That's what preseason is about, working out the kinks, figuring out what went wrong and why it happened. Arizona will spend the next few days breaking down the film of their 19-13 loss to the Cincinnati Bengals on Sunday night at University of Phoenix Stadium, figuring out where its offense went.
"We had a number of things that were just off, from overthrows to missed opportunities," Palmer said. "Some funky things that happened on some routes, some drops. We didn't take advantage of some of the looks we had.
"We're just a little bit off and that's not what we wanted to do. That's not what we expected at all."
The first-team offense's sluggish start was unexpected considering how efficient the Cardinals have looked during the first two preseason games. Arizona had scored on its two opening drives this year, but the Cards' first drive Sunday stalled at the Bengals' 37 after three straight incomplete passes, including two straight to Floyd.
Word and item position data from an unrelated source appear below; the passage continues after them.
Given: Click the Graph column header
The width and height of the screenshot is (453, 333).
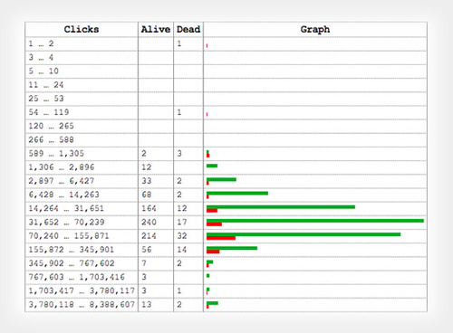Looking at the screenshot, I should (315, 30).
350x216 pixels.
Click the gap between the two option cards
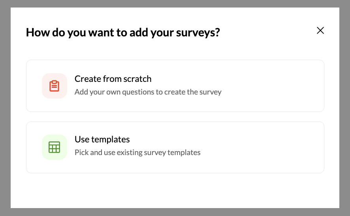point(175,117)
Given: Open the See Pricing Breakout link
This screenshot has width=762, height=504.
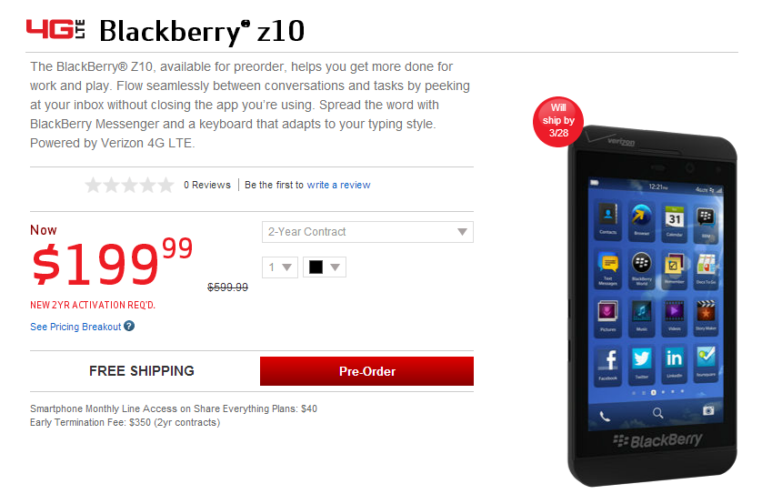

The first bounced off his hands. And on the second, a miscommunication by Cincinnati's defense led to Floyd running nearly the exact same route wide open, but Palmer overthrew him.
"Every single series isn't going to go how you want it to go," Floyd said. "You got to get to the sideline and talk about it and move to the next play."
Cardinals coach Bruce Arians was concerned with missing a wide-open touchdown, especially one that would've given Arizona a 7-0 lead on its opening drive.
"It's hard for a quarterback to believe they blew a coverage and that there's not somebody coming," Arians said. "So you just throw it on out there and we picked up the blitz perfectly.
"They broke the coverage and Mike was wide open and we throw an easy touchdown, which gets us off to a totally different ballgame, 7-0."
On Arizona's next series, Palmer looked to Fitzgerald on an inside route, but Fitzgerald never broke stride and didn't make his cut. It was too late by time he looked to his left and saw Bengals cornerback Terence Newman intercepting Palmer and returning it 54 yards for a touchdown.
Fitzgerald was supposed to cut in front of Newman, Arians said.
"Those things you learn from and move on, but they shouldn't happen this time in camp," Arians said.
From there, the Cardinals' first-team offense looked more like its early 2013 version than the revamped edition unveiled throughout training camp. Arizona converted just 3-of-13 third downs and ran for 82 yards. The offense mustered just three points in the first half on a Jay Feely field goal early in the second quarter. And Palmer, who finished 7-for-19 for 92 yards, nearly threw two more picks but they were dropped by the Bengals' defense.
Sunday wasn't an anomaly, but it wasn't a reason for Arians to be overly concerned. If the Cardinals had been making those mistakes and looking sluggish on offense for the past three weeks, then Arians would've been ready to worry with two weeks until the season opener.
But there were some parts of Sunday's first half that Palmer was glad happened. He wants them to be addressed in the next couple of days, fixed and put behind them so they can continue being the efficient offense that was on display against Houston and Minnesota.
"This offense has the potential of being a truly prolific offense with the dynamic weapons that we have at our disposal," Fitzgerald said. "Every single week, we have to be taking a step in the right direction and I don't know if we did that today, more of a lateral step.
"We left some plays on the field and obviously we need to get that corrected before, so to speak, the real bullets start flying."